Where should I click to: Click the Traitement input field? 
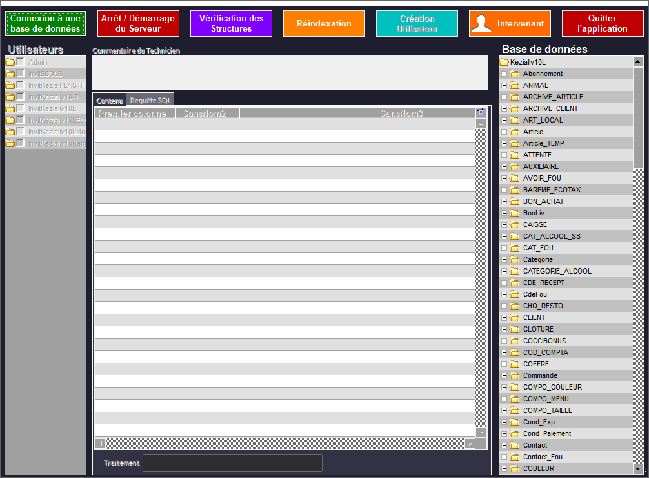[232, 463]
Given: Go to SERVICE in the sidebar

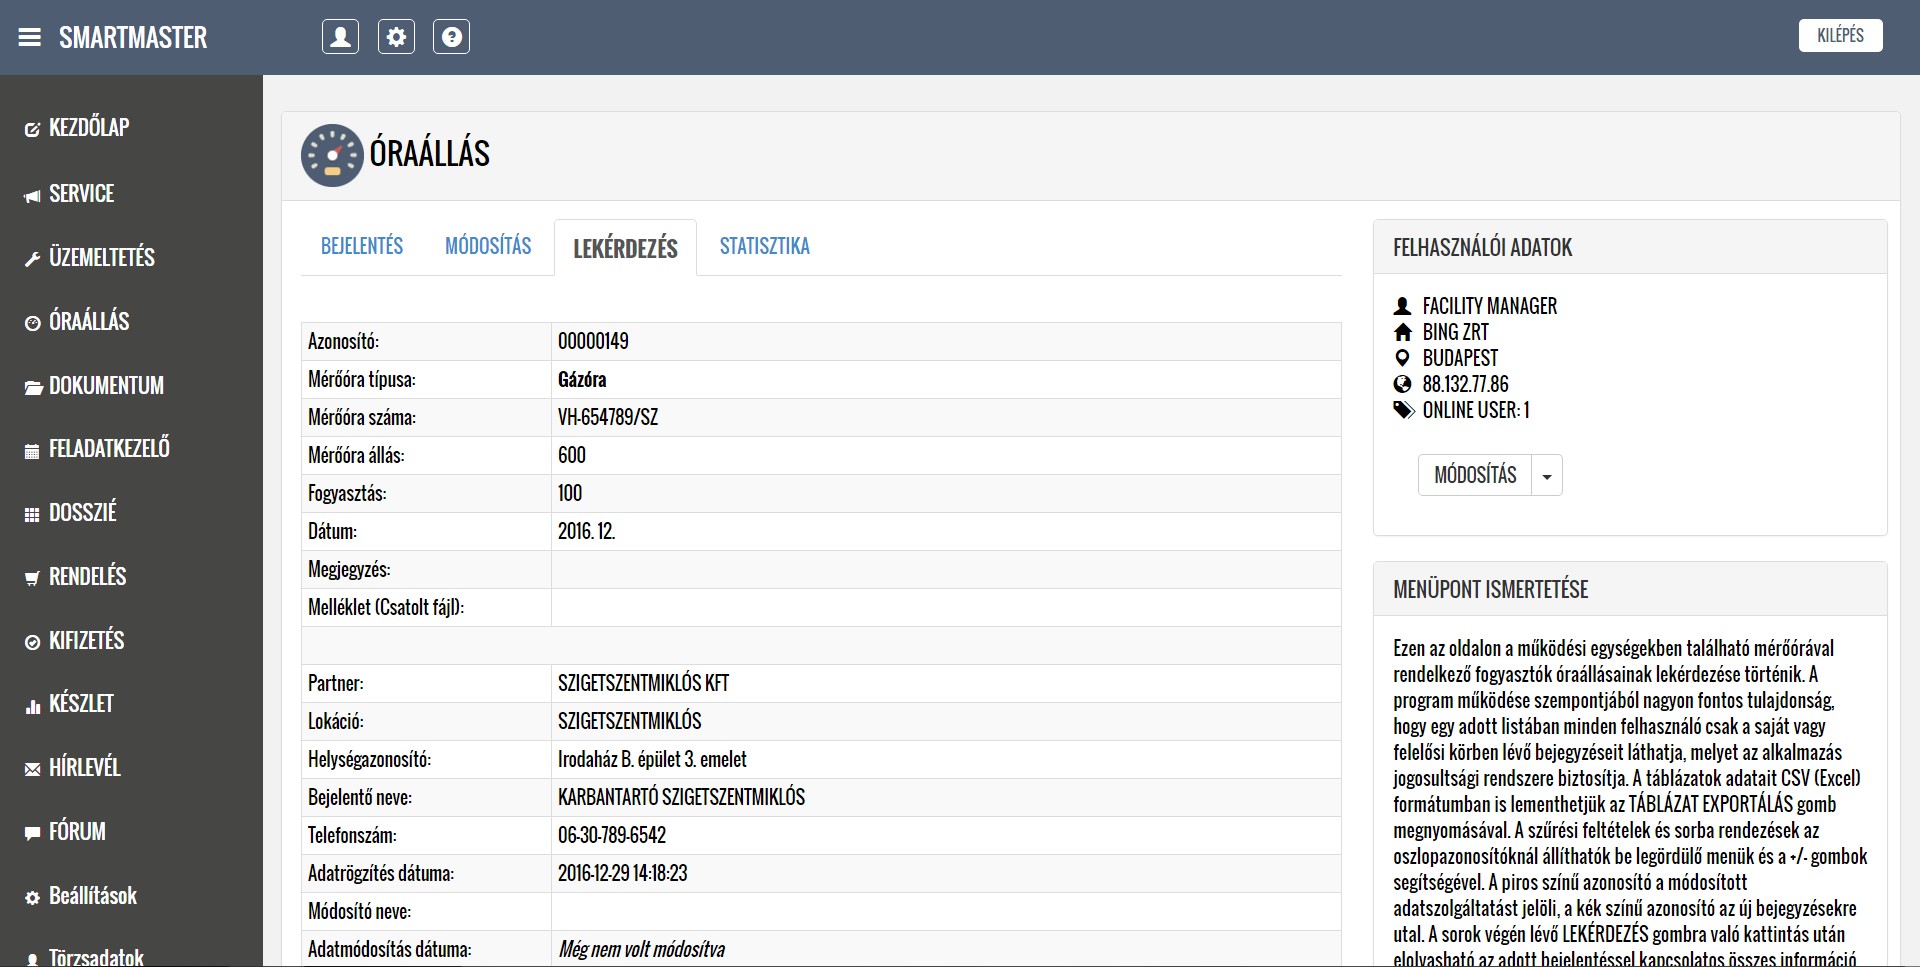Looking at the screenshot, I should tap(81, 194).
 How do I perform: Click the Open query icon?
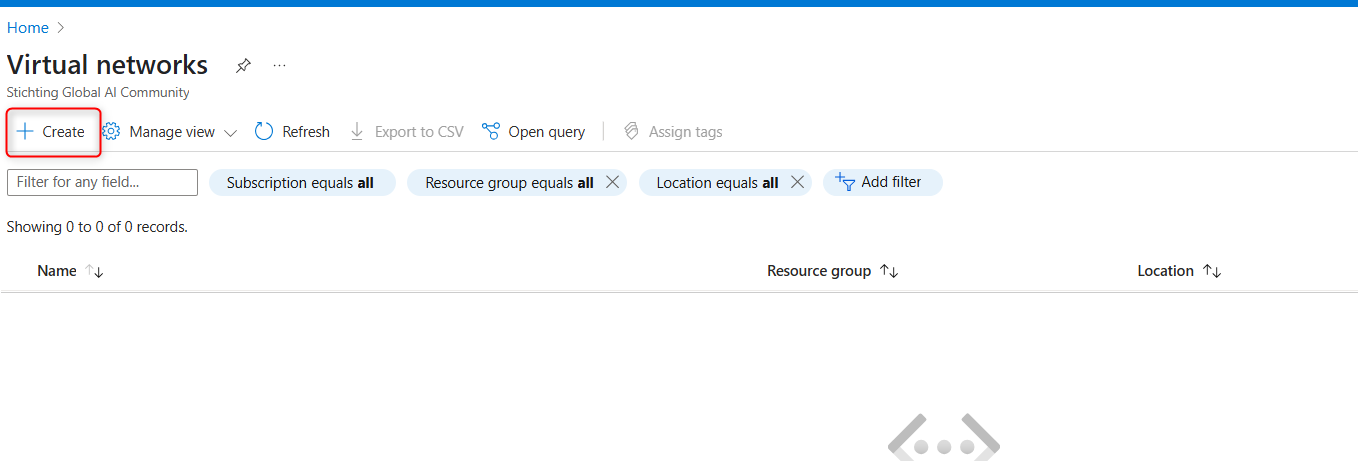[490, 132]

=-=-=

## WHAT NEEDS TO BE DONE
Rewrite each of the records above, replacing "sidebar" with "navigation panel" and changing nothing else, and omit the pictures from your output.

## CORRECT ANSWER
Where should I click to: Click the Traitement input field? 
[232, 463]
Given: Go to SERVICE in the navigation panel

Looking at the screenshot, I should tap(81, 194).
 How do I perform: Click the Open query icon?
[490, 132]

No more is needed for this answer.